16 dicembre 2017
Aggiornato 21:30
Utilizzava esplosivo

Quattro in manette: la banda era 'specializzata' nei furti ai bancomat

Arresti e perquisizioni sono stati eseguiti nella notte in collaborazione con le squadre mobili delle Questure di Vicenza, Verona e Treviso e il supporto del Servizio centrale operativo della Polizia di Stato

Quattro in manette: la banda era 'specializzata' nei furti ai bancomat (© AdobeStock | Stefano Neri)

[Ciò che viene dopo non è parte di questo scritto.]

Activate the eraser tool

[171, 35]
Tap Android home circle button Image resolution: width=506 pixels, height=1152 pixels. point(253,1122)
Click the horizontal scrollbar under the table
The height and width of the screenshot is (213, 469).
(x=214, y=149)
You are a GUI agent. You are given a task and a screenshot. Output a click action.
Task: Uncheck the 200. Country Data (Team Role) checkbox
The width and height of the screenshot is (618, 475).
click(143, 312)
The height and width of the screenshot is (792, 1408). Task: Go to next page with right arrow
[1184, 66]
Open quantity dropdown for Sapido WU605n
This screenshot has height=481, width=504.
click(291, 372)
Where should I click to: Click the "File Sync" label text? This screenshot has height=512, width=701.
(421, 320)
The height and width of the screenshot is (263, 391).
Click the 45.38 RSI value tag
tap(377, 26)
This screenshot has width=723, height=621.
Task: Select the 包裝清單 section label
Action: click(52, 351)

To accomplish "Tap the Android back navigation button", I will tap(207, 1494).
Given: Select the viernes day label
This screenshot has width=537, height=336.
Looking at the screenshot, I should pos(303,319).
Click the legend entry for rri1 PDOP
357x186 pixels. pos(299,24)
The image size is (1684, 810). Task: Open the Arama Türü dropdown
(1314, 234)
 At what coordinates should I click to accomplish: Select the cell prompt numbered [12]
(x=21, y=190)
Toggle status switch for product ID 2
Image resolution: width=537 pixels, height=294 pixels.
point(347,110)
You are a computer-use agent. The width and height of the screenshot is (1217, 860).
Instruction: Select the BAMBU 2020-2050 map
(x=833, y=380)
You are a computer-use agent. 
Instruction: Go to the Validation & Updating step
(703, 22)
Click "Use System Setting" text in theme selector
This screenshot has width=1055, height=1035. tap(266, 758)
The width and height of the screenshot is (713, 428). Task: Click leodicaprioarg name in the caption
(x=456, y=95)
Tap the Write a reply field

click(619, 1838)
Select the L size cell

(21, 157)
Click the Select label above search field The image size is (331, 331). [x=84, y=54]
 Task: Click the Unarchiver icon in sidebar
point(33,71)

FVG - Sgominata una banda che utilizzava esplosivo per fare saltare gli sportelli Atm dei bancomat in tutto il Nord Est. A 'incastrare' i malviventi le squadre mobili delle Questure di Pordenone e Trieste.

I fermi
In collaborazione con i colleghi delle Questure di Verona, Vicenza e Treviso, nella mattinata del 6 dicembre, polizia di Stato dei due capoluoghi ha dato esecuzione a sei ordinanze cautelari, di cui quattro applicative della custodia in carcere, disposte dalla dottoressa Roberta Bolzoni, Gip del Tribunale di Pordenone. Le persone fermate sono di etnia sinti e appartengono a un gruppo criminale dedito, tra l’altro, agli assalti agli sportelli Bancomat degli istituti di credito del Nord Est con l’utilizzo di esplosivo.

Le indagini
L’indagine, coordinata dal dottor Marco Brusegan, sostituto Procuratore della Procura di Pordenone, è stata avviata nello scorso mese di maggio dalla squadra mobile a seguito di alcuni furti di autovetture di grossa cilindrata commessi in Provincia. È così che gli investigatori hanno potuto attribuire agli arrestati numerosi reati tra cui l’assalto al bancomat dell’ufficio postale di Brugnera avvenuto la notte tra il 4 e il 5 luglio scorso. Sempre lo scorso luglio, il 24, al termine di un prolungato servizio di osservazione, due delle persone arrestate oggi, erano state fermate in flagranza di reato in provincia di Treviso: erano infatti state trovate in possesso di potenti congegni esplosivi, chiamati nel gergo malavitoso ‘marmotte’. Costoro, insieme ai complici, tutti identificati e tratti in arresto nella mattinata del 6 dicembre, a bordo di una potente Bmw M2 rubata pochi mesi prima in Aviano, avevano, nel corso della nottata, commesso numerosi reati contro il patrimonio in provincia di Treviso, Padova, Rovigo e Ferrara. Ad Albignasego, in particolare, avevano assaltato il Bancomat dell’Istituto di Credito Veneto Banca, provocandone l’esplosione. Il gruppo, ben organizzato, agiva sempre di notte, a volto coperto.